Income tax rate increased to 41.8%.

This increase was primarily due to lower net income for the year, and certain executive compensation arrangements.

- On a GAAP basis, the company incurred a net loss of $10.5 million, or 15 cents per share, compared to net income of $9.7 million, or 14 cents per share during the second quarter of last year. A primary negative factor in quarterly earnings results was due to underestimating the impact of the sales shift created by the late back-to-school starts in Florida and Texas.
- Entering the month, the company had expected the final two weeks of fiscal July to generate approximately $76 million in net sales. Actual sales for the final two weeks were approximately $63 million. For the month of July, same store sales for the total PacSun chain were down 5% and Florida down 34%, Texas down 20%. The balance of the PacSun chain was flat.

In an effort to provide clear comparison on existing businesses, the company provides certain non-GAAP measures, which exclude the financial impact of the 74 demo store closures, in both years, and also exclude the impairment charges associated with One Thousand Steps.

- On the non-GAAP basis, net sales were $342.1 million, an increase of 12.4% over net sales of $304.4 million for the second quarter last year.
- Gross margins were $105.9 million year, versus $97.8 million in the second quarter last year. As a percent of sales, gross margins were down 110 basis points, to 31% of sales, versus 32.1% in the second quarter last year.
- Merchandise margins decreased 70 basis points, primarily due to markdown activity.
- Buying and distribution costs increased 20 basis points each, as previously noted.

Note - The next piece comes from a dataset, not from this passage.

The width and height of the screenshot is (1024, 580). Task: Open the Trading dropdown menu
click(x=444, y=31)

- SG&A expenses increased 270 basis points to $98.3 million or 28.8% of sales year, versus $79.2 million or 26% of sales for the second quarter last year.
- General and Administrative expenses were up 140 basis points, primarily due to the planned home office head count increases and strategic consulting expenses.
- Included in the home office expenses were $1.7 million or 50 basis points attributable to the previously disclosed executive compensation. 60 basis points of the SG&A increase is attributable to store payroll, another 60 points of the SG&A increase is due to asset write-offs associated with store Refresh programs. The remaining 10 basis point increase in SG&A is due to deleveraging of depreciation expense.

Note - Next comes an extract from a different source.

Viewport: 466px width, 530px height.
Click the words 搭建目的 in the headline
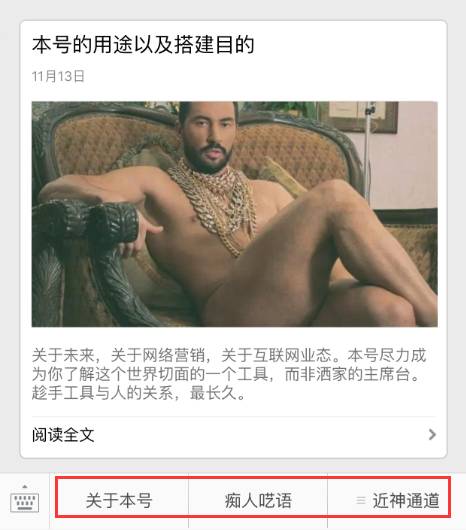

- Net income was $4.8 million, or 7 cents per share, compared to $12.2 million, or 17 cents per share, during the second quarter last year.
- Excluding the direct financial impact associated with the demo and One Thousand Steps businesses as a whole, the company’s net income would have been approximately $8.8 million or 13 cents per share.
- The company ended the quarter with $160 million in working capital, including $42 million in cash and investments.
- Inventory per square foot was down 11% versus the second quarter last year.
- Total square footage decreased 1% versus the second quarter last year.

- Payables were $114 million, a 40% increase over last year, primarily due to a $34 million back-to-school receipts received in the last two weeks of the month, and reflecting the improved aging of inventory versus last year.
- The company had 2 new store openings and 7 closings.
- At quarter end, store base was 1118 stores, covering 4.1 million square feet and consisting of 840 PacSun stores, representing approximately 3.2 million square feet, 117outlet stores representing approximately 475,000 square feet and 152 demo stores representing approximately 435,000 square feet, nine One Thousand Steps stores representing approximately 24,000 square feet.

The positive momentum that began in spring continues with PacSun Junior’s apparel business, which the company believes is primary productivity and comparable store sales driver going forward.